Envoyer La 5ème édition du Salon International des Centres de Contact et d'Appels au Maroc, le SICCAM, se tiendra du 15 au 17 mai à l'Hôtel Novotel de Casablanca.
Pour Mohamed El Ouahdoudi, Président de l'événement, “la première édition était un succès. Le plus difficile est de maintenir la cadence les années suivantes”.
En effet, le bilan est plutôt positif: 280 partenaires et 6.000 visiteurs professionnels ont été recensés pendant les quatre premières années.
Pour cette cinquième édition, plus de 60 exposants et partenaires devraient être présents. 12 conférences, 11 ateliers de formation et plus de 1.300 visiteurs professionnels sont attendus.

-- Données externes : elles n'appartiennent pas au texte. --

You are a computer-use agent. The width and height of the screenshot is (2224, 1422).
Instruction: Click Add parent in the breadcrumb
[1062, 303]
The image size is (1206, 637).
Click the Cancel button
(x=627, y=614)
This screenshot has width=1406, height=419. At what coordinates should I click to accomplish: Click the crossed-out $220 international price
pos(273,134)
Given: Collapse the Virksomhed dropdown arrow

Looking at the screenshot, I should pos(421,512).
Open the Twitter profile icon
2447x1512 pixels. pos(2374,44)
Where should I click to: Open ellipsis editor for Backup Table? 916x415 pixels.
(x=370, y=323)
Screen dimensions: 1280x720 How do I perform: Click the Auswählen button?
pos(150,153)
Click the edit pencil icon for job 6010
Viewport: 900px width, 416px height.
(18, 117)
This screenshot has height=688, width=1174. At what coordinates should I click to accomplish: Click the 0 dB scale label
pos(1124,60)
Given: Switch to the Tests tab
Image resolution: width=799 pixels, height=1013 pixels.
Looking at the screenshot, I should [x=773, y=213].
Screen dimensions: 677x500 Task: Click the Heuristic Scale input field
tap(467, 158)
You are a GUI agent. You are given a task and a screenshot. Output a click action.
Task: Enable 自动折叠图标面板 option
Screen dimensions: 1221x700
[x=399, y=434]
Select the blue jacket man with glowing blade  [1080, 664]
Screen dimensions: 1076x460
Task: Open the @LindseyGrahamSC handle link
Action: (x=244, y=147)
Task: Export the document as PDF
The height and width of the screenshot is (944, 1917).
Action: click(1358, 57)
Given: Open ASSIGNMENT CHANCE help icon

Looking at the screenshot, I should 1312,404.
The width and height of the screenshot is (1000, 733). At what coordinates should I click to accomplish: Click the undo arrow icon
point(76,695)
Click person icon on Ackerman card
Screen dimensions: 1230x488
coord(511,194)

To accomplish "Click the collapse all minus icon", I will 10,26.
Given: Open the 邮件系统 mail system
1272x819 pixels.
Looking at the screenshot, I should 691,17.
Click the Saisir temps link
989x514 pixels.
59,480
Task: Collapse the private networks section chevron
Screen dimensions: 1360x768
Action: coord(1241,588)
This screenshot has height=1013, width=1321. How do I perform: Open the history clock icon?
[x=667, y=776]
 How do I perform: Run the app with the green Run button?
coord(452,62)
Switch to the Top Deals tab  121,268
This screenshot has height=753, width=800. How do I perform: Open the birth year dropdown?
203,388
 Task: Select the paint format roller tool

Les trophées du SICCAM récompenseront les meilleures réalisations ainsi que les projets prometteurs. Certaines nouveautés seront introduites cette année, notamment la création d'un trophée du développement social au profit des personnes à besoin spécifique. Les meilleurs téléconseillers en langue française, anglaise ou espagnole seront également primés.
Croissance soutenue
Le SICCAM a saisi l'occasion cette année pour faire le point sur les centres d'appels au Maroc. Le secteur semble se porter à merveille: une croissance continue, avec en moyenne 20 nouveaux sites par an. Il y a en tout près de 250 entreprises qui opèrent à titre principal ou secondaire dans les centres d'appels, fournisseurs et opérateurs.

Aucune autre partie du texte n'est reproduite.